A Agência Nacional de Vigilância Sanitária (Anvisa) aprovou o uso do medicamento Mounjaro para o tratamento de diabetes tipo 2 em crianças e adolescentes a partir de 10 anos. A decisão, anunciada nesta quarta-feira (22), amplia a indicação do remédio, que até então era autorizado apenas para adultos.
Segundo a agência, não houve alteração nas demais indicações do fármaco. “A única mudança foi a ampliação da população-alvo para tratamento de diabetes, que era apenas de uso adulto e agora passa a ser de uso pediátrico”, informou em nota.
O Mounjaro, cujo princípio ativo é a tirzepatida, integra a classe de medicamentos conhecidos como agonistas hormonais - popularmente chamados de “canetas emagrecedoras”. Esses remédios atuam no controle da glicose no sangue e também podem influenciar o apetite, contribuindo para a redução de peso em alguns casos.
Com a nova autorização, o medicamento se torna o primeiro dessa categoria com ação dupla - envolvendo hormônios ligados à glicose e ao apetite - liberado para uso pediátrico no Brasil. A indicação permite que médicos considerem o tratamento em situações em que outras terapias não tenham apresentado resultados satisfatórios, sempre com acompanhamento especializado.

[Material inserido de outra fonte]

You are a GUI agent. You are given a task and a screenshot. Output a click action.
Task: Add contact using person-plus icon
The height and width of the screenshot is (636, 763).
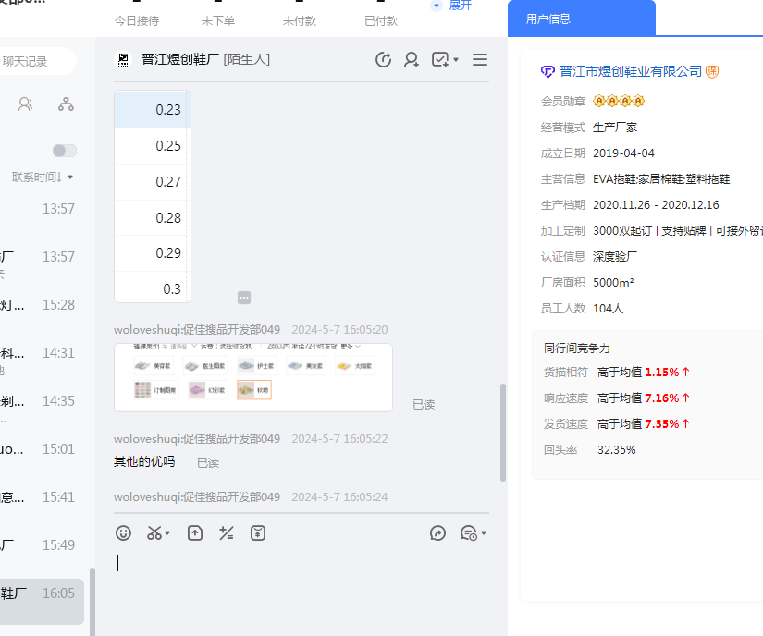click(x=412, y=60)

Dados recentes apontam que cerca de 213 mil adolescentes convivem com diabetes tipo 2 no país, além de mais de 1,4 milhão com pré-diabetes, cenário que tem acendido o alerta das autoridades de saúde.

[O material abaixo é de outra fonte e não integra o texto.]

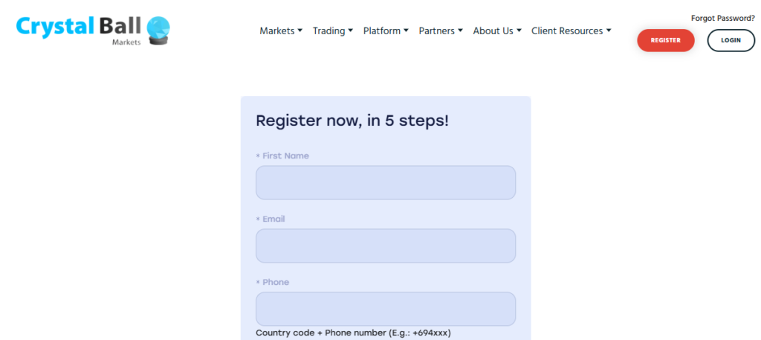Open the Trading menu
Viewport: 761px width, 340px height.
click(328, 31)
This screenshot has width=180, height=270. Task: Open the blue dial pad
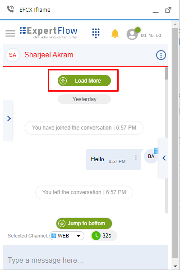(96, 33)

A aprovação da Anvisa se baseou em um estudo clínico internacional de fase 3, publicado na revista científica The Lancet. Os efeitos colaterais observados em jovens foram semelhantes aos registrados em adultos, principalmente sintomas gastrointestinais como náusea, diarreia e vômito — geralmente leves a moderados e mais comuns no início do tratamento. Não foram registrados casos de hipoglicemia grave.
Regulação e controle
Paralelamente à ampliação do uso, a Anvisa também intensifica o controle sobre esse tipo de medicamento. Na próxima semana, a diretoria colegiada deve analisar uma proposta de regulamentação para a manipulação das chamadas canetas emagrecedoras.
A medida faz parte de um plano de ação mais amplo, que inclui fiscalização e novas regras técnicas. Além disso, a agência criou dois grupos de trabalho com participação de conselhos profissionais, como o de Farmácia e Medicina, para reforçar a segurança no uso desses produtos e acompanhar a implementação das novas diretrizes.
A decisão marca um avanço nas opções terapêuticas para o público jovem, mas especialistas reforçam que o tratamento deve ser individualizado e conduzido com cautela, devido à fase de desenvolvimento dos pacientes.